FIGURE 1. Synopsis of the screen.
From the following article:
Functional organization of the yeast proteome by systematic analysis of protein complexes
Anne-Claude Gavin, Markus Bösche, Roland Krause, Paola Grandi, Martina Marzioch, Andreas Bauer, Jörg Schultz, Jens M. Rick, Anne-Marie Michon, Cristina-Maria Cruciat, Marita Remor, Christian Höfert, Malgorzata Schelder, Miro Brajenovic, Heinz Ruffner, Alejandro Merino, Karin Klein, Manuela Hudak, David Dickson, Tatjana Rudi, Volker Gnau, Angela Bauch, Sonja Bastuck, Bettina Huhse, Christina Leutwein, Marie-Anne Heurtier, Richard R. Copley, Angela Edelmann, Erich Querfurth, Vladimir Rybin, Gerard Drewes, Manfred Raida, Tewis Bouwmeester, Peer Bork, Bertrand Seraphin, Bernhard Kuster, Gitte Neubauer and Giulio Superti-Furga
Nature 415, 141-147(10 January 2002)
doi:10.1038/415141a
a, Schematic representation of the gene targeting procedure.
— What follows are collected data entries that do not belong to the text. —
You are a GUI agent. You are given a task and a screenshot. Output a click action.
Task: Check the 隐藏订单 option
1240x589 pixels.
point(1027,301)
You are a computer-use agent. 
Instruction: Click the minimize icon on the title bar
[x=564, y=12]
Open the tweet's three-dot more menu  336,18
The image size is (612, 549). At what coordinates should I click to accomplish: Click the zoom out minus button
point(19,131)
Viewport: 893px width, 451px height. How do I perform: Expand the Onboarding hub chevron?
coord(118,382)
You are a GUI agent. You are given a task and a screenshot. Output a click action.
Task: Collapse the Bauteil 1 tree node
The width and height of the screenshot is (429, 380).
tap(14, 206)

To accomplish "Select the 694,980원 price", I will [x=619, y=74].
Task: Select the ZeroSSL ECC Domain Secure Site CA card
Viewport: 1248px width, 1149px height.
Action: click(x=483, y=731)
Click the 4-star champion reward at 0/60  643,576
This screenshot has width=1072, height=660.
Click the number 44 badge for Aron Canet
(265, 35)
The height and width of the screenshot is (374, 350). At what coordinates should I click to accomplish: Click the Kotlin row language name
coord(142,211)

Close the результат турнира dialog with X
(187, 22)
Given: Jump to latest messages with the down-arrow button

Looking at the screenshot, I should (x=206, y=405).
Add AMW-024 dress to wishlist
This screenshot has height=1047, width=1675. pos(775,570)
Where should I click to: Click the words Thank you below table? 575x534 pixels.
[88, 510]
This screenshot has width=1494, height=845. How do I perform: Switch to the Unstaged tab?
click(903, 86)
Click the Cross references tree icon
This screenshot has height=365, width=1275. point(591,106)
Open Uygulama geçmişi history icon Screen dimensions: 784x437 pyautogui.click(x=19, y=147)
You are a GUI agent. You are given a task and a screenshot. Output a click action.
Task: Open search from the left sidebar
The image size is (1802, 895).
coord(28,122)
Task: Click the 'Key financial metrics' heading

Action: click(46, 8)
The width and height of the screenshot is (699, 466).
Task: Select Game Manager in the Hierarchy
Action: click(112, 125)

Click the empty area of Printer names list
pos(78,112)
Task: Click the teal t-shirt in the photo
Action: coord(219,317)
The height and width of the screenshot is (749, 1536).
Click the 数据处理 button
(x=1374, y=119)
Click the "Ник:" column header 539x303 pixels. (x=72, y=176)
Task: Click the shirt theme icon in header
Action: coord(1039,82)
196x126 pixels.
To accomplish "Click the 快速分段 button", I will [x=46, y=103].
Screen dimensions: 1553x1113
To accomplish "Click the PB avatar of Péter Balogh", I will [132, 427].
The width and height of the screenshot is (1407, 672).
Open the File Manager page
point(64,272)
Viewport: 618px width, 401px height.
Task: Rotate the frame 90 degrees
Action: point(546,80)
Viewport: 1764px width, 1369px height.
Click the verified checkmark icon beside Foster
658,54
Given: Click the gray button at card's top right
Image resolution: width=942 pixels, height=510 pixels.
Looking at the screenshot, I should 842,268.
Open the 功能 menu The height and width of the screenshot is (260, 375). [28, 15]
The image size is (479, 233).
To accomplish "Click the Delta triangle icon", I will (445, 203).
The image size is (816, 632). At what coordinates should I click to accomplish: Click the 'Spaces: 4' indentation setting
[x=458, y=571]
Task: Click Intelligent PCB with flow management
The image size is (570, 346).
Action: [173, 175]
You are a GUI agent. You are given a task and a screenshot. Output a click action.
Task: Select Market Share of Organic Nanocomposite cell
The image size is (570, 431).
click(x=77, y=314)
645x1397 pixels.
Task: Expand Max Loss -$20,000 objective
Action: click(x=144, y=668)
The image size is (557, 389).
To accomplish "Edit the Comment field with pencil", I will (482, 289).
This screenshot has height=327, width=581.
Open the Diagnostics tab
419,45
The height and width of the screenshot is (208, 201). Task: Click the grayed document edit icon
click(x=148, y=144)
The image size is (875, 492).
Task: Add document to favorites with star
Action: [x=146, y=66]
The TAP cassette is inserted at the C terminus of a given yeast ORF by homologous recombination, generating the TAP-tagged fusion protein. b, Examples of TAP complexes purified from different subcellular compartments separated on denaturing protein gels and stained with Coomassie. Tagged proteins are indicated at the bottom. ER, endoplasmic reticulum. c, Schematic representation of the sequential steps used for the purification and identification of TAP complexes (left), and the number of experiments and success rate at each step of the procedure (right).